MONTRÉAL — Deux membres du Service de police de la Ville de Montréal (SPVM) ont été arrêtés mercredi relativement à une intervention auprès d’un itinérant en 2010.

Selon un communiqué publié par la Sûreté du Québec, les deux hommes ont été libérés et reviendront en cour à une date ultérieure. Ils font face à des accusations de séquestration, de voies de fait et de menaces de mort.

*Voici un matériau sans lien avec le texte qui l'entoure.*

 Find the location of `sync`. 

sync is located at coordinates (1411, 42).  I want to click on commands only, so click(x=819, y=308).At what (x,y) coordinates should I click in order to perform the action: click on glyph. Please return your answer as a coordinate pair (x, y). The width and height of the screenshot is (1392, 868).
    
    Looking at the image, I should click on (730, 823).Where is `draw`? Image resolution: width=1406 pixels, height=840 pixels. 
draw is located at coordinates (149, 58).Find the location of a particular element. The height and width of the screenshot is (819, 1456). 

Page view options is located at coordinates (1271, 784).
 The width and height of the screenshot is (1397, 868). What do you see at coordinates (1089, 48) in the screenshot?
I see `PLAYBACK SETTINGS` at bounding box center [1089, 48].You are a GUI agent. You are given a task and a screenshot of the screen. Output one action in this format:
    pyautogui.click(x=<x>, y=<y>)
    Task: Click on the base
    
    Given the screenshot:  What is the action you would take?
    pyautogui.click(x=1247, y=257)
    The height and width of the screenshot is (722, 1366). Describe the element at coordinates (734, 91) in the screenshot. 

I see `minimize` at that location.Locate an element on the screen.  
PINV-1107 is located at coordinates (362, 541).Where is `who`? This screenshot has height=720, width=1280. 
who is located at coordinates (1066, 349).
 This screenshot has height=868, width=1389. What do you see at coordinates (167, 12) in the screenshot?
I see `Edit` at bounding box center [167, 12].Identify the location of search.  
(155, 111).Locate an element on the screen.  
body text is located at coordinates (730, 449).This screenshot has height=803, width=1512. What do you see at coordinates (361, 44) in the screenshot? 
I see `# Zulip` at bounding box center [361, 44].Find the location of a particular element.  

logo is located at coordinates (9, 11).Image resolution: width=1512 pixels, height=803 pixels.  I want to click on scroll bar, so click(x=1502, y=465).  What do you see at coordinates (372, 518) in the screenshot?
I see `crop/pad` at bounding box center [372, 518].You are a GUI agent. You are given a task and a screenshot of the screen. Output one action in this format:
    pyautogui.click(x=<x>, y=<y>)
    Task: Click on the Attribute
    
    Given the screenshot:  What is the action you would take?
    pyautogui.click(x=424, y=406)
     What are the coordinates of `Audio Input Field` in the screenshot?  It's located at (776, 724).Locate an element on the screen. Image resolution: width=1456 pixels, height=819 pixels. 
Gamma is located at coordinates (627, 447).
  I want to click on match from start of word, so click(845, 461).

Il y a huit ans, les patrouilleurs Patrick Guay et Pierre-Luc Furlotte auraient forcé Tobie-Charles Angers Levasseur à monter dans leur voiture pour l’amener à l’extérieur de l’île de Montréal. L’itinérant aurait été contraint de rentrer à Montréal par ses propres moyens.

Une première enquête interne avait eu lieu après les événements, mais elle n’avait pas donné de résultats. Une deuxième enquête a été entreprise par l’équipe d’enquête mixte, qui a pour mandat d’enquêter sur des allégations criminelles visant des policiers ou membres civils du SPVM.

Dès la reprise de l’enquête, les deux policiers ont été affectés à des tâches administratives. Ils sont maintenant suspendus avec salaire pour la durée des procédures judiciaires.

Le porte-parole du SPVM, Ian Lafrenière, a affirmé que le corps policier était «attristé» par cette affaire.

«C’est un drôle de hasard, mais nous sommes en pleine formation avec l’ensemble de nos policiers concernant le travail que nous faisons auprès des personnes vulnérables, pour savoir comment agir avec les itinérants, les membres des Premières Nations et éviter de faire du profilage, a-t-il expliqué. Alors nous sommes très peinés de ce qui est arrivé aujourd’hui.»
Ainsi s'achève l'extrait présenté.